• [Dataset excerpts]:
◆ ◆ ◆ ◆ ◆ ◆ ◆
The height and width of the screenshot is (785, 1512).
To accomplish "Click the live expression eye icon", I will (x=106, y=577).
◆ ◆ ◆ ◆ ◆ ◆ ◆
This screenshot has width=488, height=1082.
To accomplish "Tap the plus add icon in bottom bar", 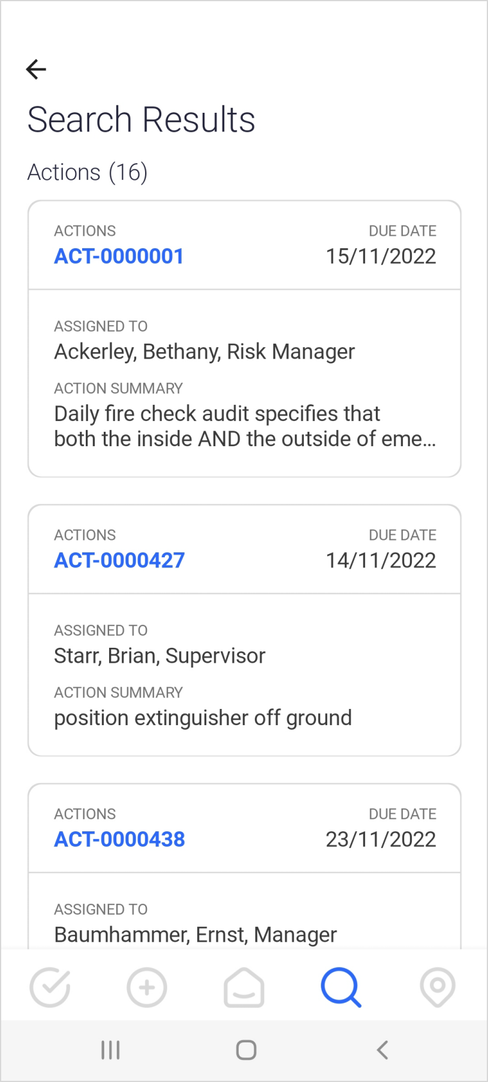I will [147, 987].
◆ ◆ ◆ ◆ ◆ ◆ ◆
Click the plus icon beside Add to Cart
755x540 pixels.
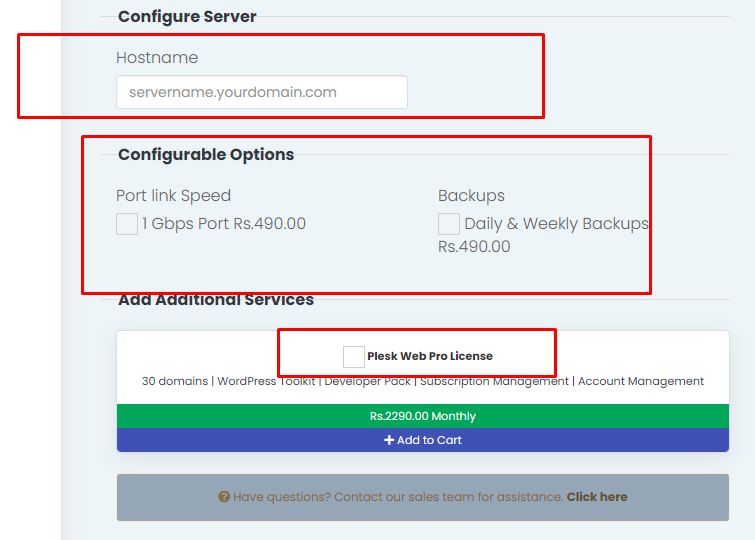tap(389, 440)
◆ ◆ ◆ ◆ ◆ ◆ ◆
• [Assigned task]: Go through the listing above and return each line that includes the word "height".

• [Finished task]:
The height and width of the screenshot is (785, 1512).
This screenshot has width=488, height=1082.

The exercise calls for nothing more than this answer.